Mr Bergbaum continued: “We expect the automotive industry to remain attractive to investors.” The electrification agenda continued to drive disruption as traditional powertrains lost share, said the organisation highlighting that by 2030 the steady progression of hybrid and battery powered electric vehicles would represent more than 65% of all new vehicles sold.  

As a result, in the short term opportunities and challenges for the motor industry were becoming much clearer.  

Whilst battery electrification required the least amount of manufacturing labour, hybrids on average require around nine human hours per vehicle to assemble the powertrain, 50% more than traditional engines.   

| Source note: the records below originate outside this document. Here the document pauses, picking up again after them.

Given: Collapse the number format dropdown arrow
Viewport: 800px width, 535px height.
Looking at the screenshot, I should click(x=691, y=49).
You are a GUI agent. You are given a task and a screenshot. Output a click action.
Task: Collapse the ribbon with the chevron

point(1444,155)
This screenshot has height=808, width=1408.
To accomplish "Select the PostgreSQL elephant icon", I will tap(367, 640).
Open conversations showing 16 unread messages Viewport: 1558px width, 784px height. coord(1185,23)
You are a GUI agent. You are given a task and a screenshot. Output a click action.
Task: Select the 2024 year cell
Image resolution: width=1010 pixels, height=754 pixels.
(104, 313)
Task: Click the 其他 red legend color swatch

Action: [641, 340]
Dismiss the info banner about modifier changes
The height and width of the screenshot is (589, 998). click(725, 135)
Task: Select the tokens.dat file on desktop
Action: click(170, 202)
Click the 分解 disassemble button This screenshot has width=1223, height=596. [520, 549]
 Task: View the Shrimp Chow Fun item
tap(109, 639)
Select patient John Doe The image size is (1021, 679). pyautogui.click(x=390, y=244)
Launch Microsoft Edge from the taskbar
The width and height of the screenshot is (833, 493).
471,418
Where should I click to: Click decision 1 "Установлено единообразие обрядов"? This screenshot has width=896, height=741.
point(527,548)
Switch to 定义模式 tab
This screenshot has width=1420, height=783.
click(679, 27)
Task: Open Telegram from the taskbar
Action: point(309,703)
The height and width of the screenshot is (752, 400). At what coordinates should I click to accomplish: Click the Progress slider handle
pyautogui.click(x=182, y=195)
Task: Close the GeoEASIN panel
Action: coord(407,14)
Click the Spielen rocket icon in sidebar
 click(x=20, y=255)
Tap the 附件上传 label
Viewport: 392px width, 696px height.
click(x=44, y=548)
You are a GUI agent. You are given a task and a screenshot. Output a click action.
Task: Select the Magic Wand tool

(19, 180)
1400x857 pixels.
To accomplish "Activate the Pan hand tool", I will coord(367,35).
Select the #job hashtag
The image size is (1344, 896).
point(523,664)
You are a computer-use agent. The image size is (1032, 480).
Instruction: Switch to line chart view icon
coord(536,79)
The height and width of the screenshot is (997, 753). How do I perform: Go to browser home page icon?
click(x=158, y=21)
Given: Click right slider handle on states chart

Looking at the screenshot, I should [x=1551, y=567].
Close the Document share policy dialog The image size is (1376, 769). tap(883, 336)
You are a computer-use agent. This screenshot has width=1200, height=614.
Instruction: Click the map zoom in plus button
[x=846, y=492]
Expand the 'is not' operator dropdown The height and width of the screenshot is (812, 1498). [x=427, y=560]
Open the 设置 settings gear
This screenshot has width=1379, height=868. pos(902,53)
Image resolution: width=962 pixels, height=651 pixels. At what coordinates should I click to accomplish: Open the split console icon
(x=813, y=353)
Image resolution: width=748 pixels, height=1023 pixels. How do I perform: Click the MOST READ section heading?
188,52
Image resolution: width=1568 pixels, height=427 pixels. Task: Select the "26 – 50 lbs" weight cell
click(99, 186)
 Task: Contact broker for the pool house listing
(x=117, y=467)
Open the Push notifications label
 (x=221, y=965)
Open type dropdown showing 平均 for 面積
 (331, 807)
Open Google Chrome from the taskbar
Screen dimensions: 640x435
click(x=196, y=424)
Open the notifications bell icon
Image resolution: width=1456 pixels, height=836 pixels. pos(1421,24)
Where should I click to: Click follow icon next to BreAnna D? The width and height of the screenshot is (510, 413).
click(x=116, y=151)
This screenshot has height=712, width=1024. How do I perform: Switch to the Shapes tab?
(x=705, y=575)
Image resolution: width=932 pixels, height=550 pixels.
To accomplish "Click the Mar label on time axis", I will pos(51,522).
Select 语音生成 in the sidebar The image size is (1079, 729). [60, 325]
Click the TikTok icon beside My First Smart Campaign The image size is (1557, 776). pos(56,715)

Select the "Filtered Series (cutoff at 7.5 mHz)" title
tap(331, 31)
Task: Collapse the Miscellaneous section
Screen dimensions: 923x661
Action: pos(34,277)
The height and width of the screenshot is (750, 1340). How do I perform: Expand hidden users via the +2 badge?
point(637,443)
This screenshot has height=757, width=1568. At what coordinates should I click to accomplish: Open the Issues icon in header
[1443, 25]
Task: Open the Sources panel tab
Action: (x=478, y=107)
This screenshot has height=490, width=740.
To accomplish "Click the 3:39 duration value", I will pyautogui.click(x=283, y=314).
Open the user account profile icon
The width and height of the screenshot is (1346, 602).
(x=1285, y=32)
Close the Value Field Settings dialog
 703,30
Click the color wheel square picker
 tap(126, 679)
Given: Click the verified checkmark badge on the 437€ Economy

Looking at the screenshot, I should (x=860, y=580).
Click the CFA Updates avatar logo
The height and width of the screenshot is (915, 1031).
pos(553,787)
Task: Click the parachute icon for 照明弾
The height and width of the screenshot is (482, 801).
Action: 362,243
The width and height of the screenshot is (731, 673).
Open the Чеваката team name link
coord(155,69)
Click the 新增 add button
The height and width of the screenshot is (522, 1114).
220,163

As a result, AlixPartners predicted a large increase in powertrain assembly man hours with the creation of 25,000 new jobs by 2030 to meet the medium term shift to hybridisation, a growth of 22%.  

From 2030, as battery electrification became mainstream AlixPartners predicted those newly created jobs would begin to disappear. Without European localisation of electric vehicle components, job losses would be drastic - potentially well below the 110,000 people currently employed in motor manufacturer powertrain assembly.  

Globally electric vehicles and plug-in electric vehicle sales now made up more than 1% of the total number of vehicles sold, up from 0.4% two years ago.  Furthermore, the electric vehicle market has seen a 7% increase in the average range driving under pure electric power from 105 miles to 1112 km over the same period.  

Mr Bergbaum concluded: “Last year we predicted the ‘death of diesel’, but the medium term prospects for the sector are far from bleak. Sharing the burden of investments in CASE (connectivity, autonomous, shared and electrification) remains a critical action, as does a flexible manufacturing strategy which allows the investment in powertrain to bridge the hybridisation era, but that can be quickly dismantled once battery electric vehicles take over.”